Ugh. Journalists “probably” shouldn’t make voters feel a certain way (that is, hate, fear and distrust ) about Trump? Yeah, I’d agree that reporters “probably” should allow the public to make up their own minds without having the news pre-distorted, censored and spun, but I’m funny that way: I believe in ethics. Then Alsop says, without realizing how foolish and arrogant it is, that these same journalists “can make sure that we are presenting the full truth of his remarks.” The “full truth”! You know: “This guy is a lying, fascist asshole that you should fear and hate! If you don’t vote Democratic, our democacy is over!” This is the delusion and conceit of Alsop’s disgusting, corrupt, toxic and arrogant profession: that journalists are qualified to determine what is the “full truth,” and justified in presenting their biased and partisan versions of facts as the “right” view of reality.

Journalism.

Dead.

2 thoughts on “Now THIS Is an Unethical Profession…
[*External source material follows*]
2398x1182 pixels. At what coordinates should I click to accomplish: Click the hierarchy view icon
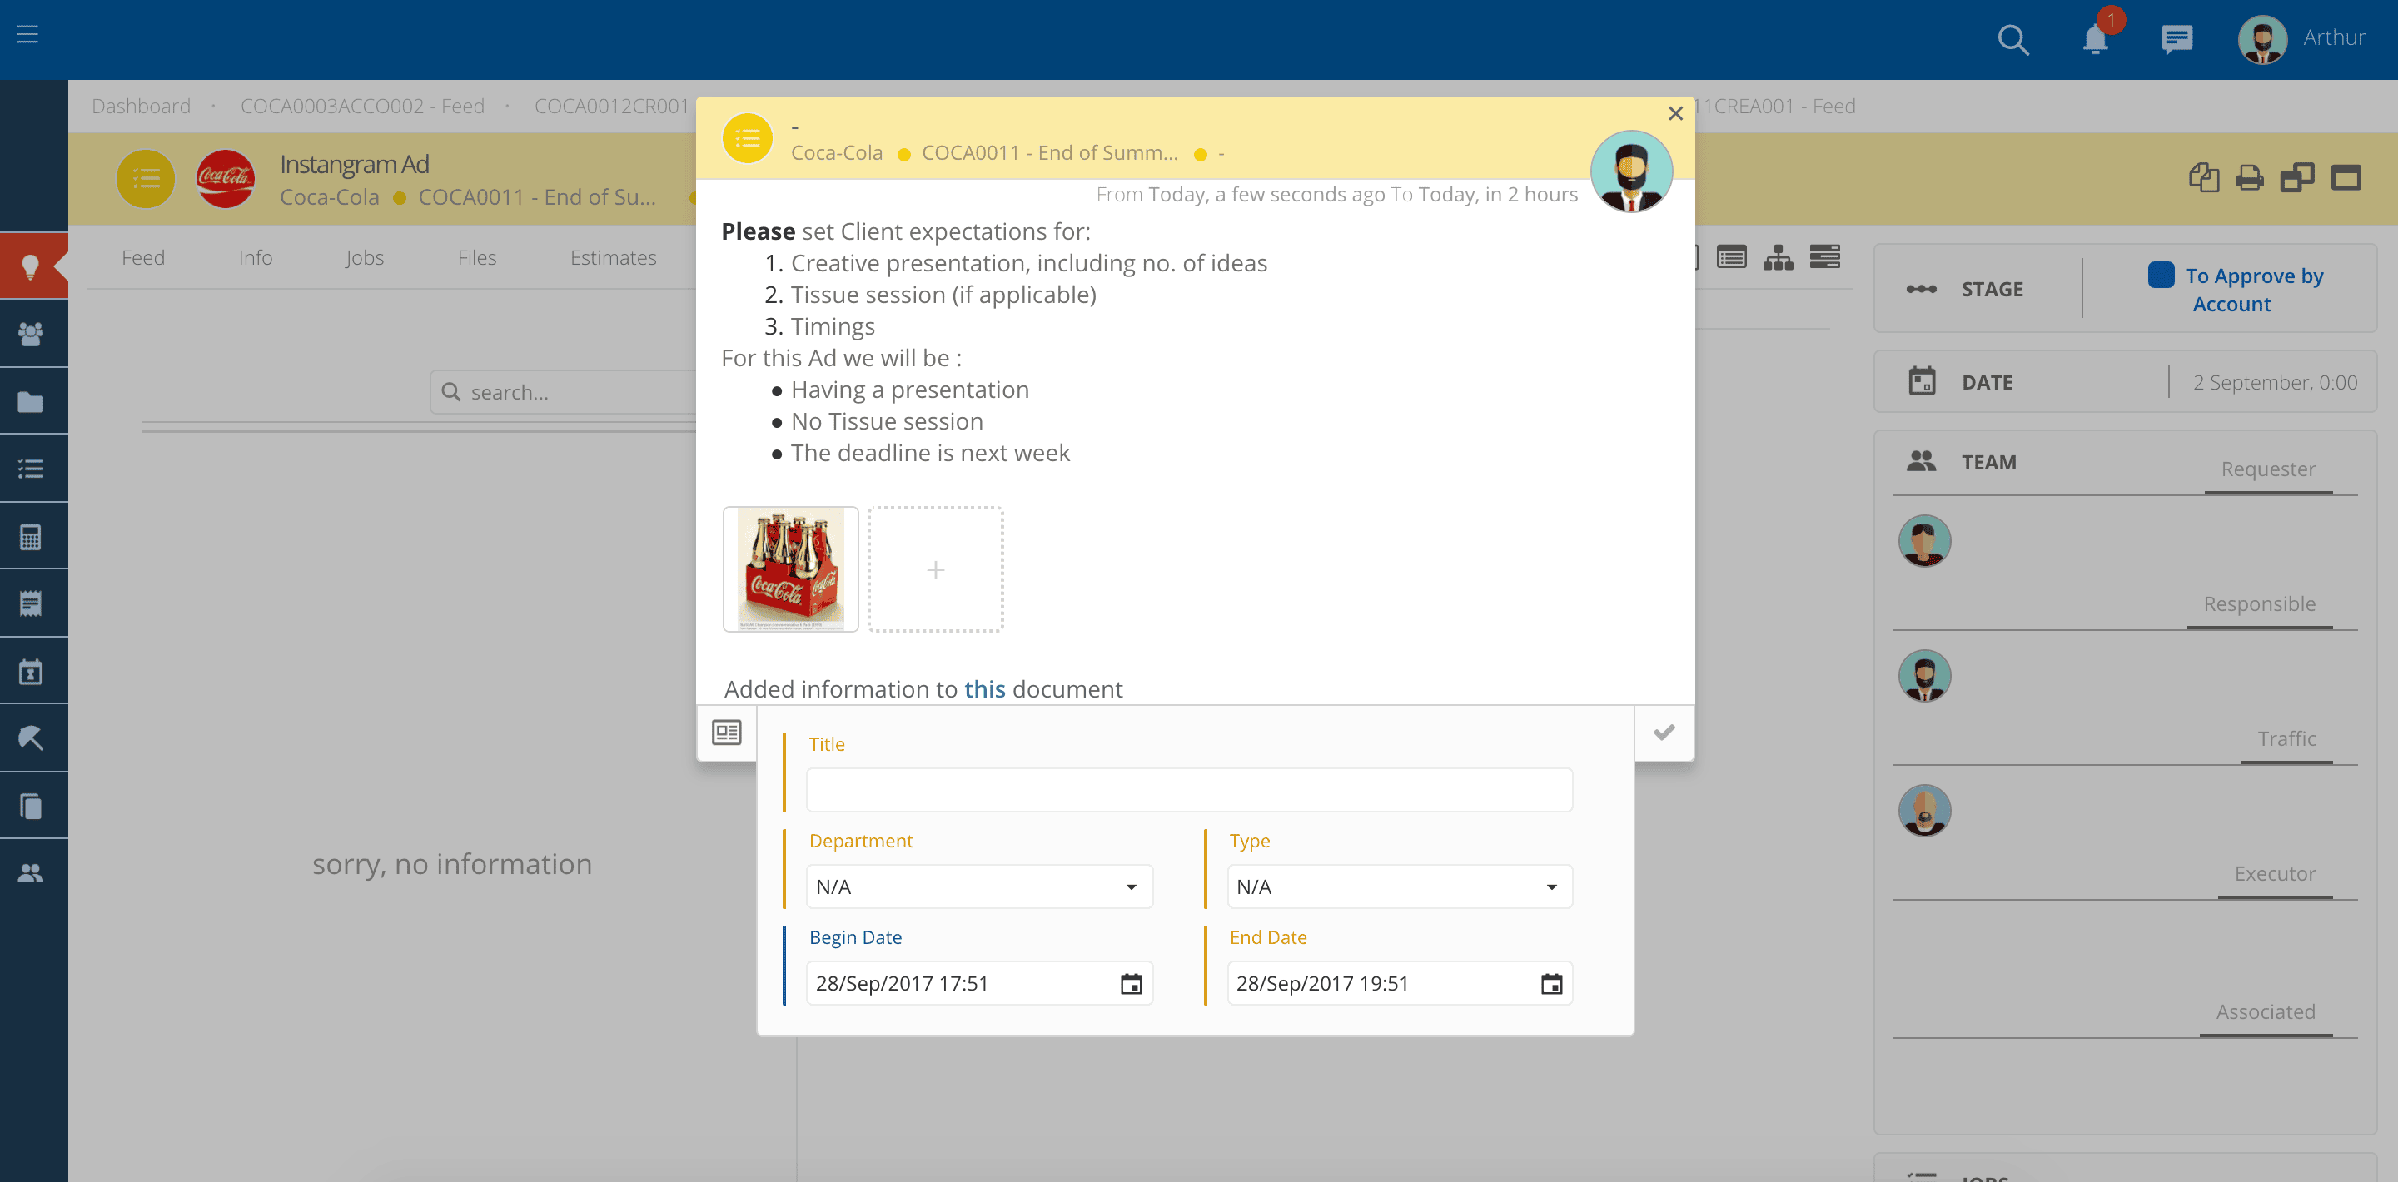pos(1777,258)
  1. Interesting that the CJR website still has the little bird icon link for “Share on Twitter”. Guess the snowflakes can’t even bring themselves to acknowledge the new freedom of X.

    • On top of the fact that they realized that running to BlueSky, Post.News or Mastodon wasn’t going to give them nearly the followers they have on Musk’s Playground.
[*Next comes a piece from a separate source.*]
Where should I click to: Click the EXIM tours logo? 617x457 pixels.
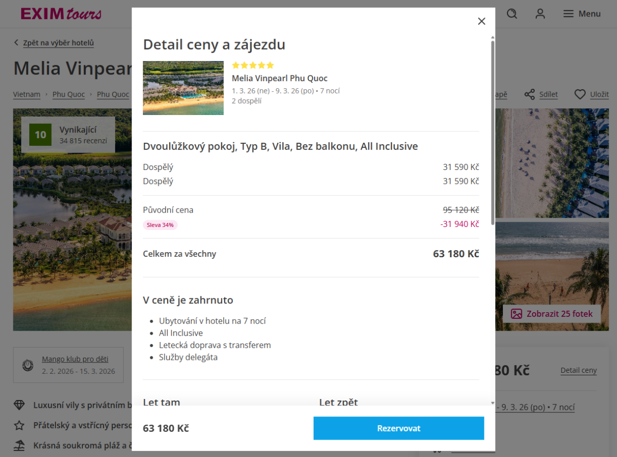(61, 14)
      Never had Twitter myself but it was a foregone conclusion that celebrities and businesses wouldn’t want to trade 800, 000 followers for 80. I’ve seen the accounts of celebrities who freaked out about Musk buying Twitter and ran for the hills to one of the alternatives above and some of them don’t even crack four digits in terms of followers.

      CJR knows which site makes it visible and which sites don’t.

      The hypocrisy is even more glaring for it.